List of tasks:
A. In the rain forum thread, what soil temperature did shroomtrooper measure after checking the ramp spot?
B. Write the next post in the rain forum thread, continuing it after the final post.

Text provided:
★ ★ ★ ★ ★ ★ ★

# rain



## buckthornman (May 16, 2013)

I sure hope we start getting some rain around here. Otherwise were [email protected]##=%


----------



## Old Elm (Feb 3, 2013)

Howdy Buckhornman....... Found a good patch of "Ramp's" yesterday, surprised the heck outta me how far along they already were, we'll be eating them this weekend no problem. Still plenty of moisture in the woods, so no worries other than we better pay attention, cause it's gonna happen fast.


----------



## shroomtrooper (May 12, 2013)

Hey OldElm, what county did you find the ramps , nothing coming up in the Twin cities yet


----------



## crazymushroomguy (Apr 14, 2014)

Rain in the forecast this week, ground temps in the high 40s where Im at, seeing small Ramps here and there as well. My only concern is we get too hot too fast and the season is over as soon as it starts.


----------



## shroomtrooper (May 12, 2013)

cooling down a little end of week, especially at night. I went out to look at my ramp spot, sure enough there coming up. Went outside and took a soil temp reading, 46 Deg. Enough moisture now, but could use some more. Need some nights in 50's to get it going. Preferably with rain.


----------



## crazymushroomguy (Apr 14, 2014)

Honestly, if things keep going the way they are and temps don't skyrocket, I think we're looking at a pretty good season. A touch more rain would boost my confidence for sure though.

★ ★ ★ ★ ★ ★ ★

Available data:
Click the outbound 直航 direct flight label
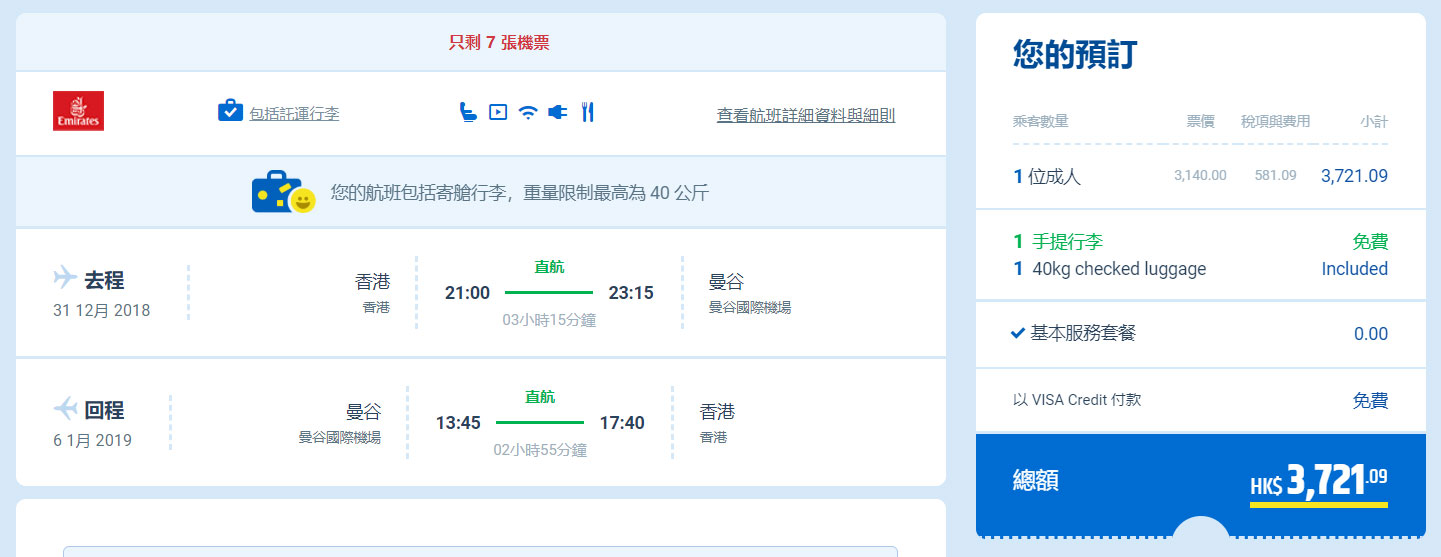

★ ★ ★ ★ ★ ★ ★

Responses in order:
A. 46 degrees.

B.
----------



## buckthornman (May 16, 2013)

Thx oldelm.Just know it's getting close. Mother nature is working 24hrs a day. And I,m just trying to get in sync with her. She needs to give up some rain. I,m worried if we don,t will be short lived. But I know it's gonna be soon. I,m guessing but I think by end of April there will be some blacks I,'ve been working to much time to go sleep outside!


----------



## Old Elm (Feb 3, 2013)

Buckthornman, let's hope we get the predicted rains tonite/tmrrw. Everything sorta on hold in our woods, ramps hardly grew at all this week. Kids took a drive down to Rochester today &amp; then back up our Wisconie side..... Zip / 0 nothing happening. If we get the rain I'm thinking it'll happen here first week of May. Do you ever gather pheasant backs while morelling it? We like em.


----------



## buckthornman (May 16, 2013)

I usually just stick to morels.I run across oysters and grab them.I grab what I notice. Raining nice in central minnesota tonight. Thank you mother nature. Gonna pick some asparagus this week. Gonna start check-in my early black spot every couple days next week.


----------



## buckthornman (May 16, 2013)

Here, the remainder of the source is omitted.